▶ [Written instruction 1]: In the passage below on business protection planning, the insured must die before what age for a relevant life policy to pay its capital sum?

▶ [Given text]:
[start]
The mechanics of shareholder protection typically involve each shareholder owning policies on the lives of other shareholders, with the sum assured reflecting the value of the shareholding to be acquired upon death. When a shareholder dies, the surviving shareholders receive policy proceeds that fund the purchase of shares from the estate.

Relevant Life Policies

Relevant life policies provide death-in-service benefits for employees, including directors, with significant tax advantages over group life arrangements for smaller companies. EIM15045 specifies the conditions: the policy must provide a capital sum payable on death of the insured under age 75, have no surrender value, restrict beneficiaries to individuals and charities, and not be taken out for tax avoidance purposes.7

Where these conditions are satisfied, employer premiums are corporation tax deductible as business expenses, no benefit-in-kind charge arises for the employee, and proceeds fall outside the scope of income tax, capital gains tax, and, when written in trust, IHT. For SME directors in particular, relevant life policies offer superior outcomes compared to group life schemes, which require minimum employee numbers and involve registered scheme constraints.

Group life schemes registered with HMRC are subject to the lifetime allowance regime and, from April 2027, the pension death benefit income tax treatment changes that form part of the pillar context. Relevant life policies fall outside registered scheme treatment, meaning benefits are not subject to these restrictions.

3. The Binding Contract Trap

The most consequential technical consideration in business protection planning is IHTA84 Section 113, which denies BPR where qualifying property is subject to a binding contract for sale.8 The application of this provision depends critically on whether the protection arrangement constitutes a binding contract. This statutory provision creates what practitioners commonly term the binding contract trap.
[end]
▶ [Task material]:
[start]
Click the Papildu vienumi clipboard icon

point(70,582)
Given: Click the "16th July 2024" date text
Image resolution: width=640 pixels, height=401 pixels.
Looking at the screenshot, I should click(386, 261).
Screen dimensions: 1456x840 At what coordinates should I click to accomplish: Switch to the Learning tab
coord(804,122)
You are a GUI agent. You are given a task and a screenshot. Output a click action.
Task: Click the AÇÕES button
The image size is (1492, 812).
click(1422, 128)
[end]
[start]
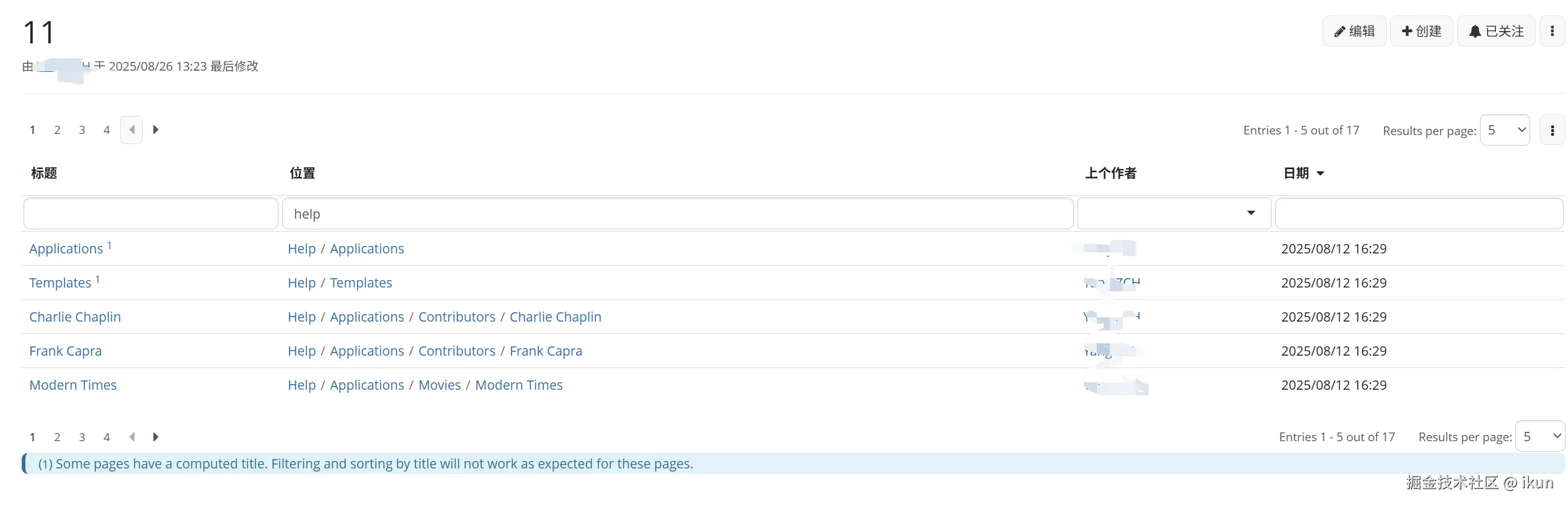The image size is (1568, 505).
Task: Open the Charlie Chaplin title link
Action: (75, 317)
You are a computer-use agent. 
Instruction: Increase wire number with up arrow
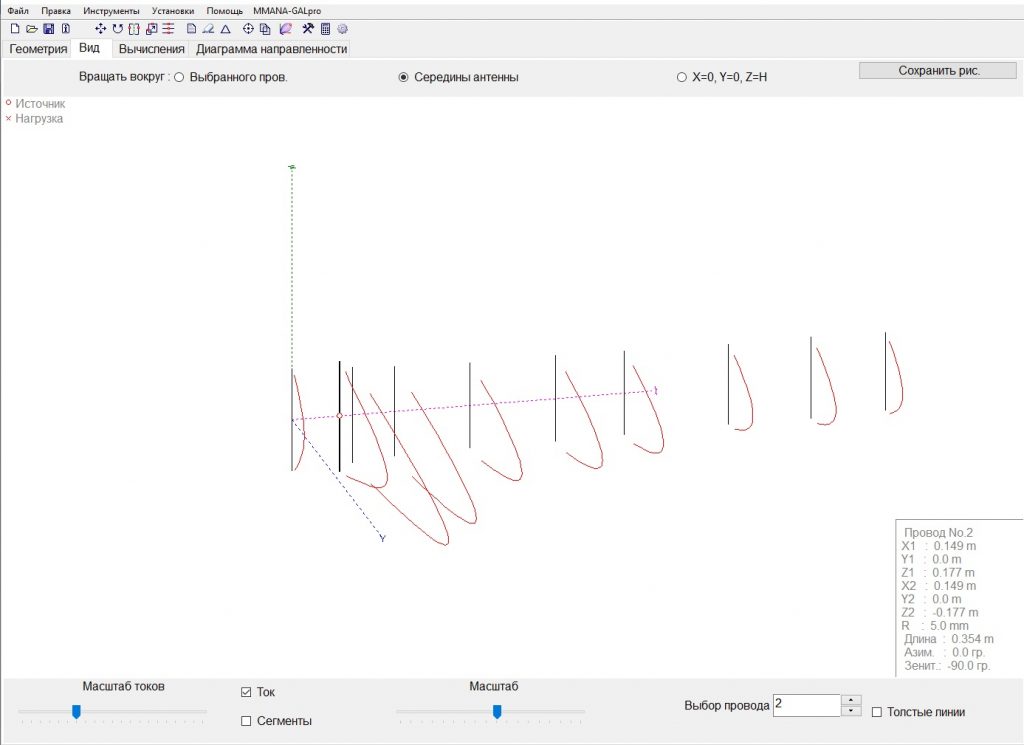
[end]
[start]
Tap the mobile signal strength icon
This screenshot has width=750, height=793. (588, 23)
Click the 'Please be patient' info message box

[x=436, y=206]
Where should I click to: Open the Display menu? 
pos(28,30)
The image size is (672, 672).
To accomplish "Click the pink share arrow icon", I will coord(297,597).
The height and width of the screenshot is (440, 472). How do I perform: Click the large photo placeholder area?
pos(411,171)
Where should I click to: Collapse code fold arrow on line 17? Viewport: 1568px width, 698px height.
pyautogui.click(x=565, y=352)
[end]
▶ [Written instruction 2]: From the records above, copy word for word the lines between the one holding "The image size is (672, 672)." and the one holding "pyautogui.click(x=565, y=352)", inclusive.

▶ [Output 1]: Under age 75.

▶ [Output 2]:
The image size is (672, 672).
To accomplish "Click the pink share arrow icon", I will coord(297,597).
The height and width of the screenshot is (440, 472). How do I perform: Click the large photo placeholder area?
pos(411,171)
Where should I click to: Collapse code fold arrow on line 17? Viewport: 1568px width, 698px height.
pyautogui.click(x=565, y=352)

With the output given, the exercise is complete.